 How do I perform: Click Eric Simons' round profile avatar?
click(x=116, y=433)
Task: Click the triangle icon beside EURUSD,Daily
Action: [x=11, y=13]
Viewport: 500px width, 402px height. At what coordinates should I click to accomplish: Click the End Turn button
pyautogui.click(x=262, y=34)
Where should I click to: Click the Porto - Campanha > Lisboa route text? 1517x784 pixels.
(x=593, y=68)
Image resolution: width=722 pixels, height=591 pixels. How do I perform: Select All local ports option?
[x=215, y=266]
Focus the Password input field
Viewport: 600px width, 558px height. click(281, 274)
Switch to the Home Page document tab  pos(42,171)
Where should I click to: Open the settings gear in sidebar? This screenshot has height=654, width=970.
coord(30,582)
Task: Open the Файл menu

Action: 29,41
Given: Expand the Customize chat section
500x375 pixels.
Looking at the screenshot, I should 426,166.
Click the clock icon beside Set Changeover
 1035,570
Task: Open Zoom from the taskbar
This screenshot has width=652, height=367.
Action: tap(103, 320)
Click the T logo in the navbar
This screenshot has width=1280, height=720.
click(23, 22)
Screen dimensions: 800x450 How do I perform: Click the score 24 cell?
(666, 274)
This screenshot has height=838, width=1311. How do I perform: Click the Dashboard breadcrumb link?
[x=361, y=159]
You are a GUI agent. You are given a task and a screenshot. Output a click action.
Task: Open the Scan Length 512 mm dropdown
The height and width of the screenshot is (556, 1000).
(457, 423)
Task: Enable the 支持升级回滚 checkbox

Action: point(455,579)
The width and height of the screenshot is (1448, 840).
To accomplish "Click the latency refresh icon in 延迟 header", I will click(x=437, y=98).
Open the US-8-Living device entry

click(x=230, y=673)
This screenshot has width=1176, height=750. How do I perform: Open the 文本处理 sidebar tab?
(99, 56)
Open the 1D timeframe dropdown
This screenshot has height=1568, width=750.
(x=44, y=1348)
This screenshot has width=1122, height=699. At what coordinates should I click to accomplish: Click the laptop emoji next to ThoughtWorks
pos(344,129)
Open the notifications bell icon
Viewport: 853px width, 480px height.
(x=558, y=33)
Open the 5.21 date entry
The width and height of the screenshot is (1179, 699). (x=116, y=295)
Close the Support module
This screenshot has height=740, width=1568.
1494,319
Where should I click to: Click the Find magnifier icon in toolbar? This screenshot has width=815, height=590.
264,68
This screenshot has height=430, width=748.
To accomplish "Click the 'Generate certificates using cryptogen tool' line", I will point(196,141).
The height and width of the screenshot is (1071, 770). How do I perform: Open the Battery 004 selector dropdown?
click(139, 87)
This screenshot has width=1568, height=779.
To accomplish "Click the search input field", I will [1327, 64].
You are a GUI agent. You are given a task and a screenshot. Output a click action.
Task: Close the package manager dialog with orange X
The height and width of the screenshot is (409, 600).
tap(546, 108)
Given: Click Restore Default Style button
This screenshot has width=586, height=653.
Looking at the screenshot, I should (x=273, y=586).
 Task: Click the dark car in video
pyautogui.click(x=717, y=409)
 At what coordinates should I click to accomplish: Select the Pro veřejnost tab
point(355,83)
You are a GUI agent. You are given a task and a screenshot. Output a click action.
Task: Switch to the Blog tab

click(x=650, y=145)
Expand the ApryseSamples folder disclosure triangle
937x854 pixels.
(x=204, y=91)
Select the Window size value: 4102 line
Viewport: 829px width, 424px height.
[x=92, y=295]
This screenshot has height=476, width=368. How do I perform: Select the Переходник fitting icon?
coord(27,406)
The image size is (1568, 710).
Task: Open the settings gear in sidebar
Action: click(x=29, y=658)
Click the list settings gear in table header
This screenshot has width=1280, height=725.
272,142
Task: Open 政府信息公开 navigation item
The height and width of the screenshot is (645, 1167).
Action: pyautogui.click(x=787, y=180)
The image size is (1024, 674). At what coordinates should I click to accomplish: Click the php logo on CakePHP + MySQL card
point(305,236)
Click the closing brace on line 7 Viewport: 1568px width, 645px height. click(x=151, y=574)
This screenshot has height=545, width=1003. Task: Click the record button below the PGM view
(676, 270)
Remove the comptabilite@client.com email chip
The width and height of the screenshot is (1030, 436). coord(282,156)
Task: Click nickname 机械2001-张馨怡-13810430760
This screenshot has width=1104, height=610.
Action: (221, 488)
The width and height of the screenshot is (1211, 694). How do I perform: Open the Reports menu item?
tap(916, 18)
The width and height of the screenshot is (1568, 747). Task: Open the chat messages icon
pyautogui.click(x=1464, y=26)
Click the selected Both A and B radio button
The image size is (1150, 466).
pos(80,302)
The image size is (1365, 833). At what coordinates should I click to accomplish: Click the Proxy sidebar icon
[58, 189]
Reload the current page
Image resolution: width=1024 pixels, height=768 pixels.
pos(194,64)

• What you will do
The full set of entries must be transcribed exactly.

• Answer to the exercise
 How do I perform: Click Eric Simons' round profile avatar?
click(x=116, y=433)
Task: Click the triangle icon beside EURUSD,Daily
Action: [x=11, y=13]
Viewport: 500px width, 402px height. At what coordinates should I click to accomplish: Click the End Turn button
pyautogui.click(x=262, y=34)
Where should I click to: Click the Porto - Campanha > Lisboa route text? 1517x784 pixels.
(x=593, y=68)
Image resolution: width=722 pixels, height=591 pixels. How do I perform: Select All local ports option?
[x=215, y=266]
Focus the Password input field
Viewport: 600px width, 558px height. click(281, 274)
Switch to the Home Page document tab  pos(42,171)
Where should I click to: Open the settings gear in sidebar? This screenshot has height=654, width=970.
coord(30,582)
Task: Open the Файл menu

Action: 29,41
Given: Expand the Customize chat section
500x375 pixels.
Looking at the screenshot, I should 426,166.
Click the clock icon beside Set Changeover
 1035,570
Task: Open Zoom from the taskbar
This screenshot has width=652, height=367.
Action: tap(103, 320)
Click the T logo in the navbar
This screenshot has width=1280, height=720.
click(23, 22)
Screen dimensions: 800x450 How do I perform: Click the score 24 cell?
(666, 274)
This screenshot has height=838, width=1311. How do I perform: Click the Dashboard breadcrumb link?
[x=361, y=159]
You are a GUI agent. You are given a task and a screenshot. Output a click action.
Task: Open the Scan Length 512 mm dropdown
The height and width of the screenshot is (556, 1000).
(457, 423)
Task: Enable the 支持升级回滚 checkbox

Action: point(455,579)
The width and height of the screenshot is (1448, 840).
To accomplish "Click the latency refresh icon in 延迟 header", I will click(x=437, y=98).
Open the US-8-Living device entry

click(x=230, y=673)
This screenshot has width=1176, height=750. How do I perform: Open the 文本处理 sidebar tab?
(99, 56)
Open the 1D timeframe dropdown
This screenshot has height=1568, width=750.
(x=44, y=1348)
This screenshot has width=1122, height=699. At what coordinates should I click to accomplish: Click the laptop emoji next to ThoughtWorks
pos(344,129)
Open the notifications bell icon
Viewport: 853px width, 480px height.
(x=558, y=33)
Open the 5.21 date entry
The width and height of the screenshot is (1179, 699). (x=116, y=295)
Close the Support module
This screenshot has height=740, width=1568.
1494,319
Where should I click to: Click the Find magnifier icon in toolbar? This screenshot has width=815, height=590.
264,68
This screenshot has height=430, width=748.
To accomplish "Click the 'Generate certificates using cryptogen tool' line", I will point(196,141).
The height and width of the screenshot is (1071, 770). How do I perform: Open the Battery 004 selector dropdown?
click(139, 87)
This screenshot has width=1568, height=779.
To accomplish "Click the search input field", I will [1327, 64].
You are a GUI agent. You are given a task and a screenshot. Output a click action.
Task: Close the package manager dialog with orange X
The height and width of the screenshot is (409, 600).
tap(546, 108)
Given: Click Restore Default Style button
This screenshot has width=586, height=653.
Looking at the screenshot, I should (x=273, y=586).
 Task: Click the dark car in video
pyautogui.click(x=717, y=409)
 At what coordinates should I click to accomplish: Select the Pro veřejnost tab
point(355,83)
You are a GUI agent. You are given a task and a screenshot. Output a click action.
Task: Switch to the Blog tab

click(x=650, y=145)
Expand the ApryseSamples folder disclosure triangle
937x854 pixels.
(x=204, y=91)
Select the Window size value: 4102 line
Viewport: 829px width, 424px height.
[x=92, y=295]
This screenshot has height=476, width=368. How do I perform: Select the Переходник fitting icon?
coord(27,406)
The image size is (1568, 710).
Task: Open the settings gear in sidebar
Action: click(x=29, y=658)
Click the list settings gear in table header
This screenshot has width=1280, height=725.
272,142
Task: Open 政府信息公开 navigation item
The height and width of the screenshot is (645, 1167).
Action: pyautogui.click(x=787, y=180)
The image size is (1024, 674). At what coordinates should I click to accomplish: Click the php logo on CakePHP + MySQL card
point(305,236)
Click the closing brace on line 7 Viewport: 1568px width, 645px height. click(x=151, y=574)
This screenshot has height=545, width=1003. Task: Click the record button below the PGM view
(676, 270)
Remove the comptabilite@client.com email chip
The width and height of the screenshot is (1030, 436). coord(282,156)
Task: Click nickname 机械2001-张馨怡-13810430760
This screenshot has width=1104, height=610.
Action: (221, 488)
The width and height of the screenshot is (1211, 694). How do I perform: Open the Reports menu item?
tap(916, 18)
The width and height of the screenshot is (1568, 747). Task: Open the chat messages icon
pyautogui.click(x=1464, y=26)
Click the selected Both A and B radio button
The image size is (1150, 466).
pos(80,302)
The image size is (1365, 833). At what coordinates should I click to accomplish: Click the Proxy sidebar icon
[58, 189]
Reload the current page
Image resolution: width=1024 pixels, height=768 pixels.
pos(194,64)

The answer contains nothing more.